**EXERCISE DIRECTIONS**. Copy, word for word, the line containing "Task: Click the Thread Type dropdown arrow" and each line that follows it in the entries below; pictures do not belong in the copy.

**DATASET CONTENT**.
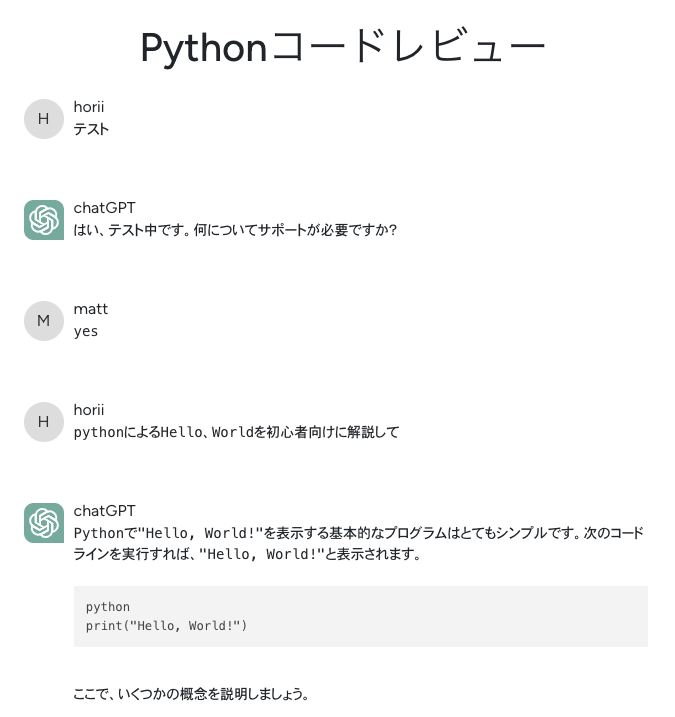Viewport: 675px width, 717px height.
Task: Click the horii username above the pythonによるHello question
Action: 89,410
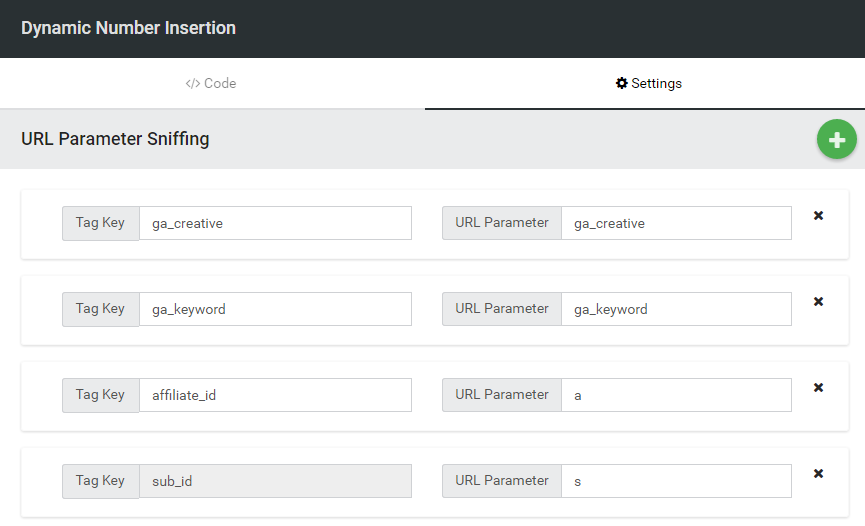
Task: Click the Dynamic Number Insertion title
Action: tap(128, 28)
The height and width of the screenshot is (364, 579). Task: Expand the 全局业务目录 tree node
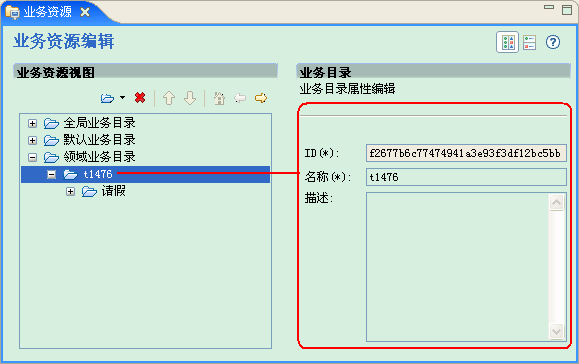click(32, 123)
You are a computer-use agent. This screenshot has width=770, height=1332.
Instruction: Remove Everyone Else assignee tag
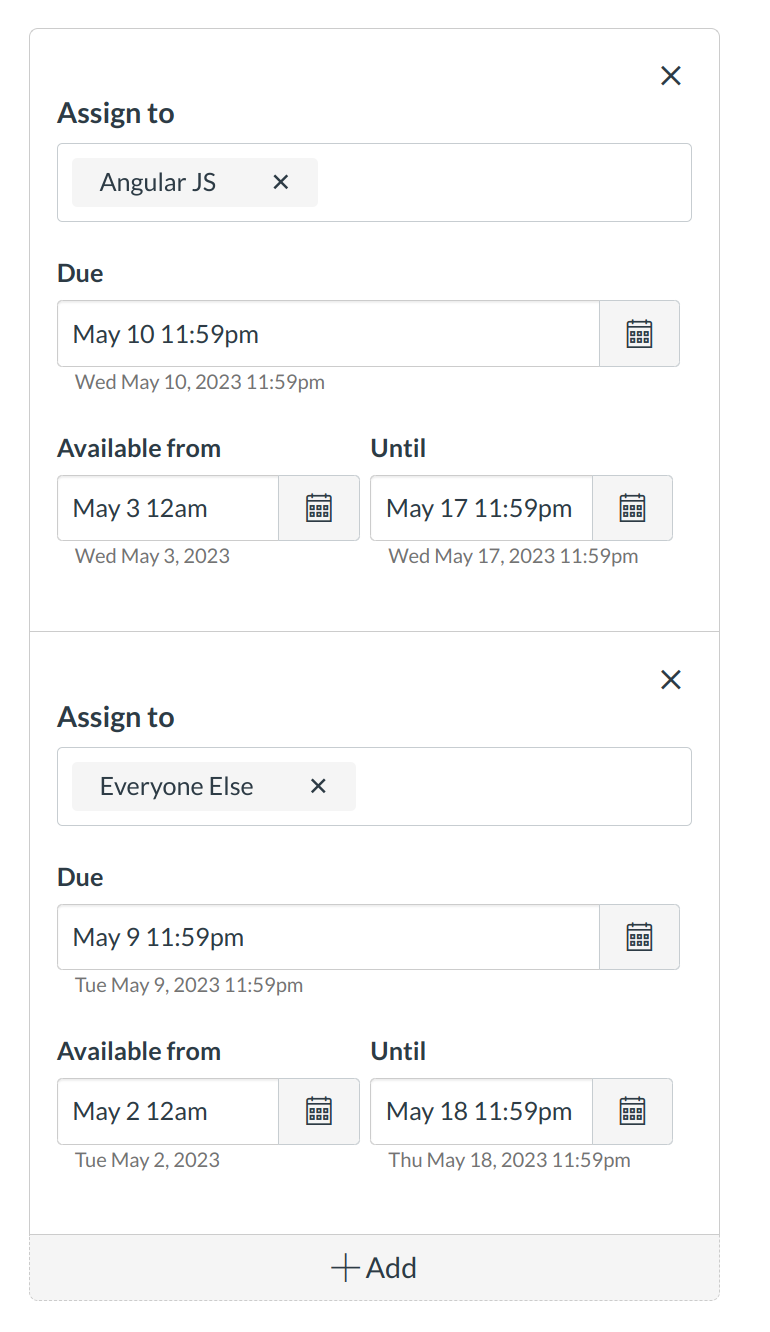pos(318,786)
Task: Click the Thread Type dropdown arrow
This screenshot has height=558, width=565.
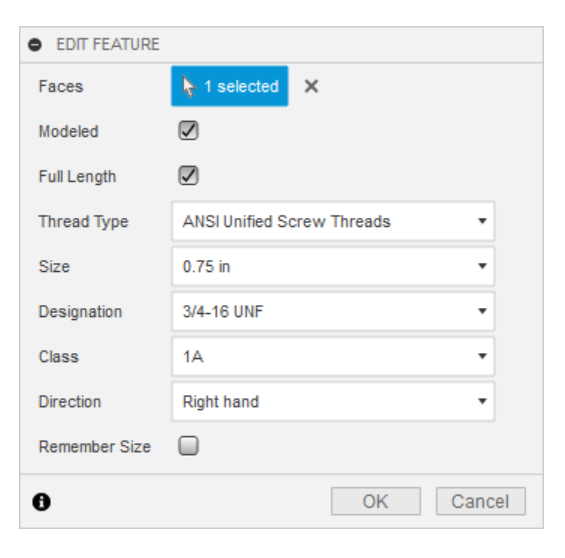Action: click(482, 221)
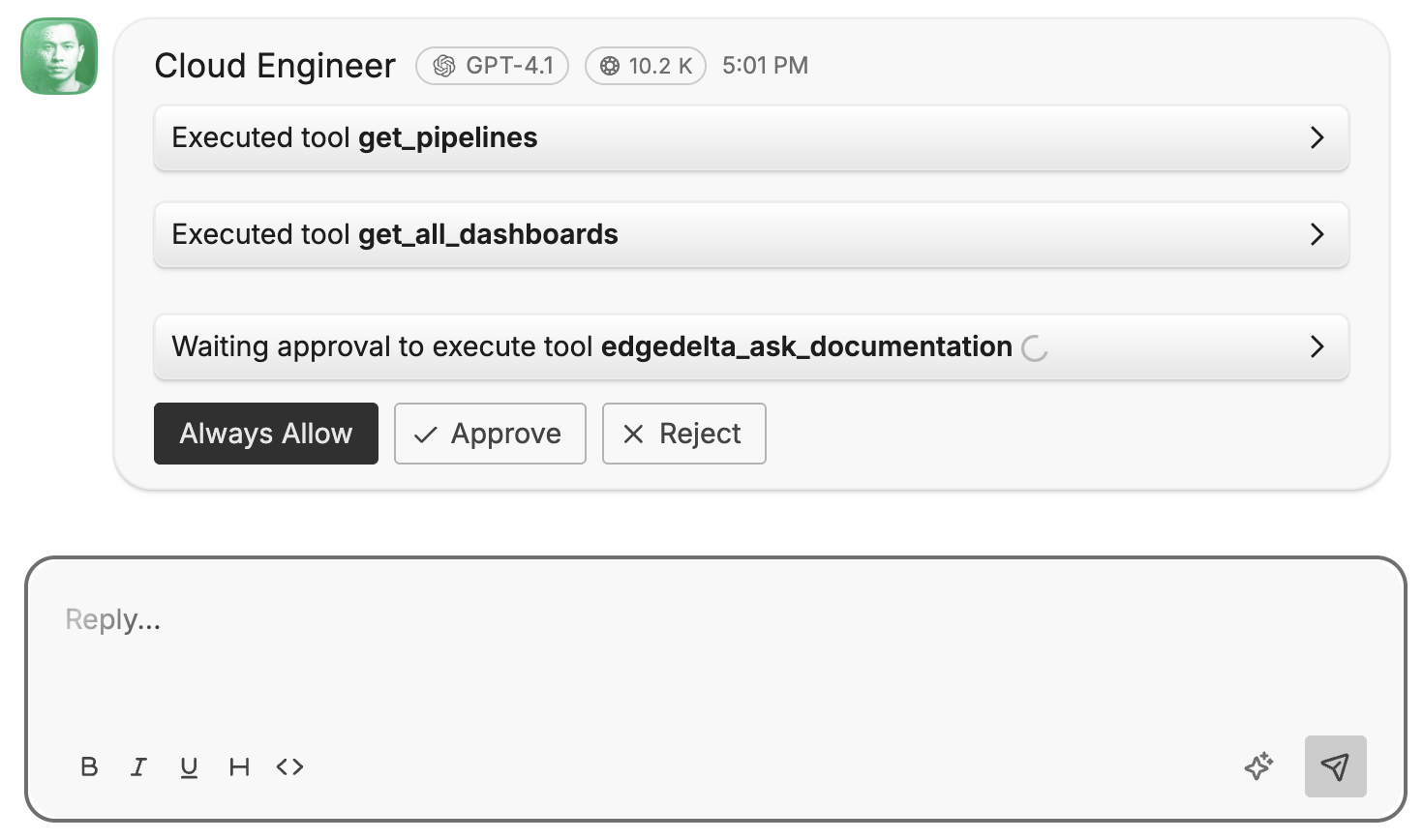Approve the pending tool execution
The image size is (1423, 840).
coord(490,434)
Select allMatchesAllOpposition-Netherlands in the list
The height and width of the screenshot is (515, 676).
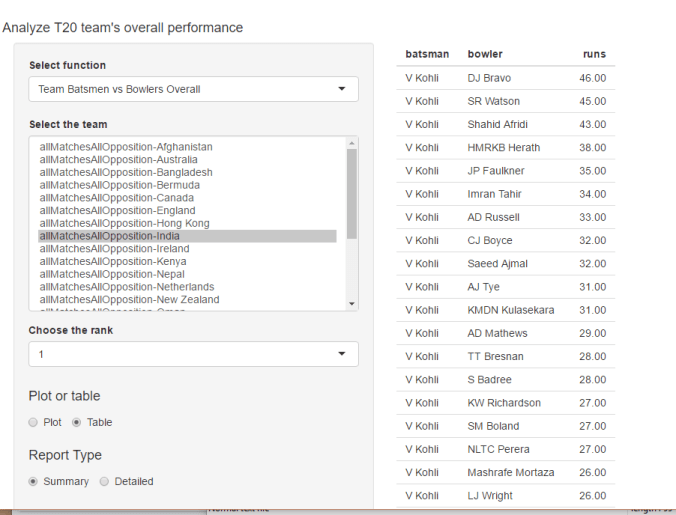point(127,287)
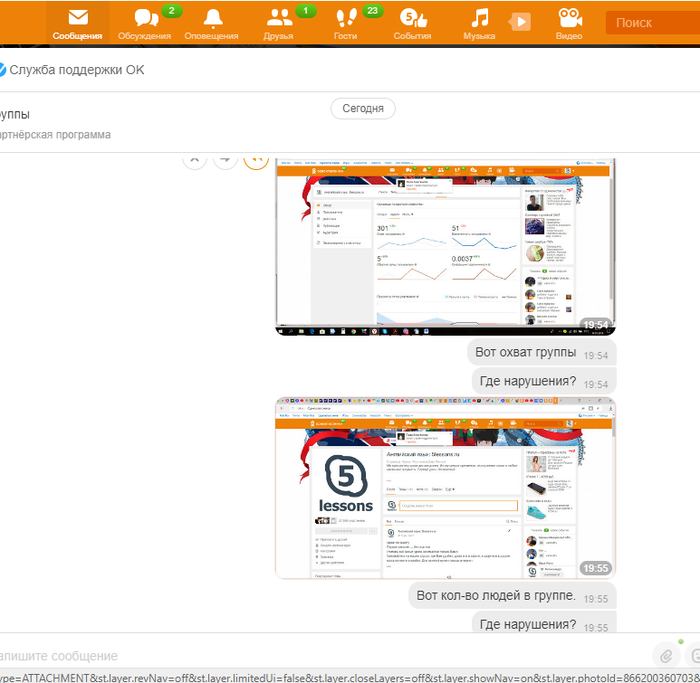Open Обсуждения (Discussions) section
Image resolution: width=700 pixels, height=683 pixels.
tap(145, 23)
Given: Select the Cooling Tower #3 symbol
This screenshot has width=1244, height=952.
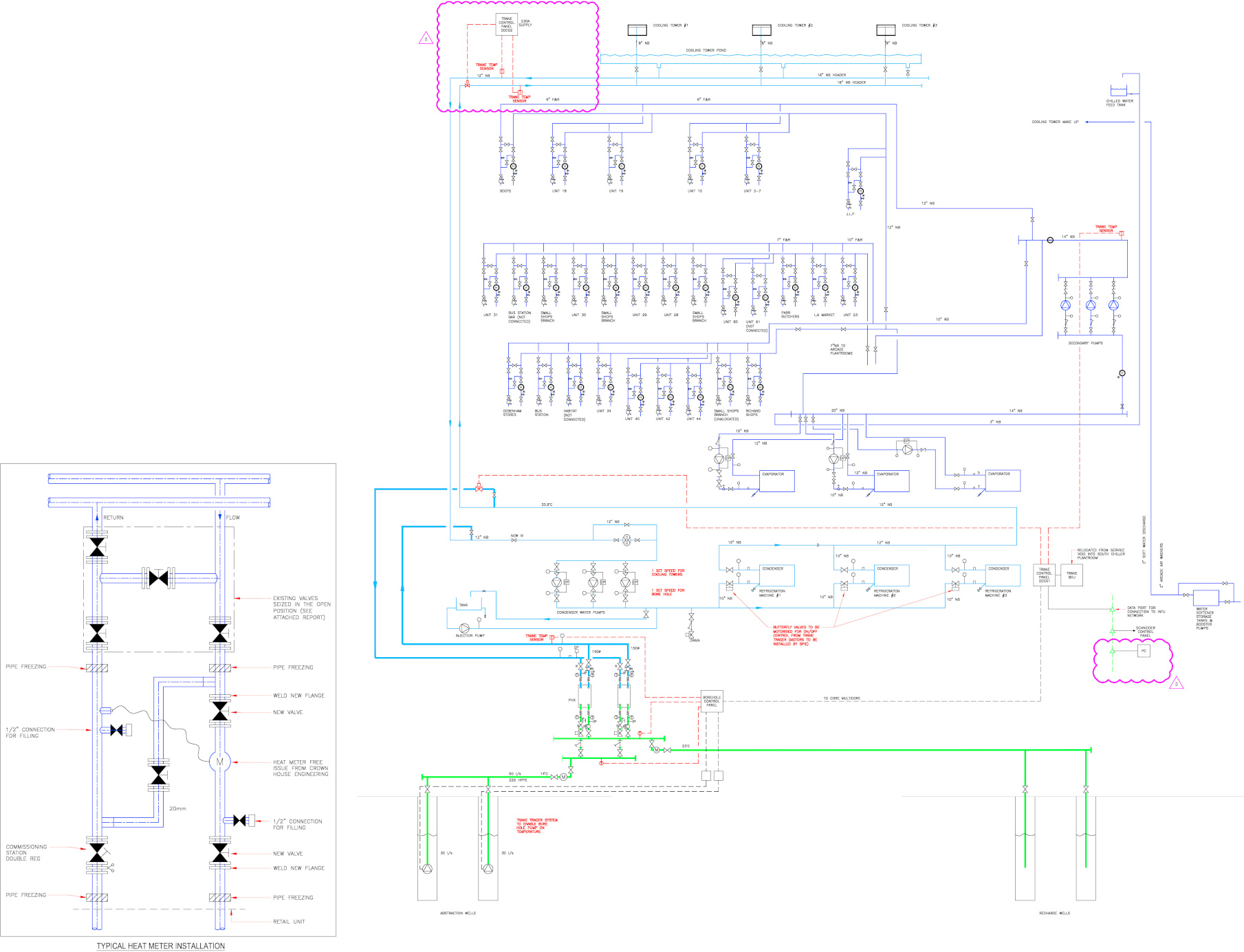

**RESULT OF THIS TASK**.
Task: Click the Thread Type dropdown arrow
This screenshot has height=558, width=565.
Action: click(482, 221)
Approve the pending tool execution
The image size is (1423, 840).
coord(490,434)
Select allMatchesAllOpposition-Netherlands in the list
The height and width of the screenshot is (515, 676).
point(127,287)
Open Обсуждения (Discussions) section
Image resolution: width=700 pixels, height=683 pixels.
tap(145, 23)
Given: Select the Cooling Tower #3 symbol
This screenshot has width=1244, height=952.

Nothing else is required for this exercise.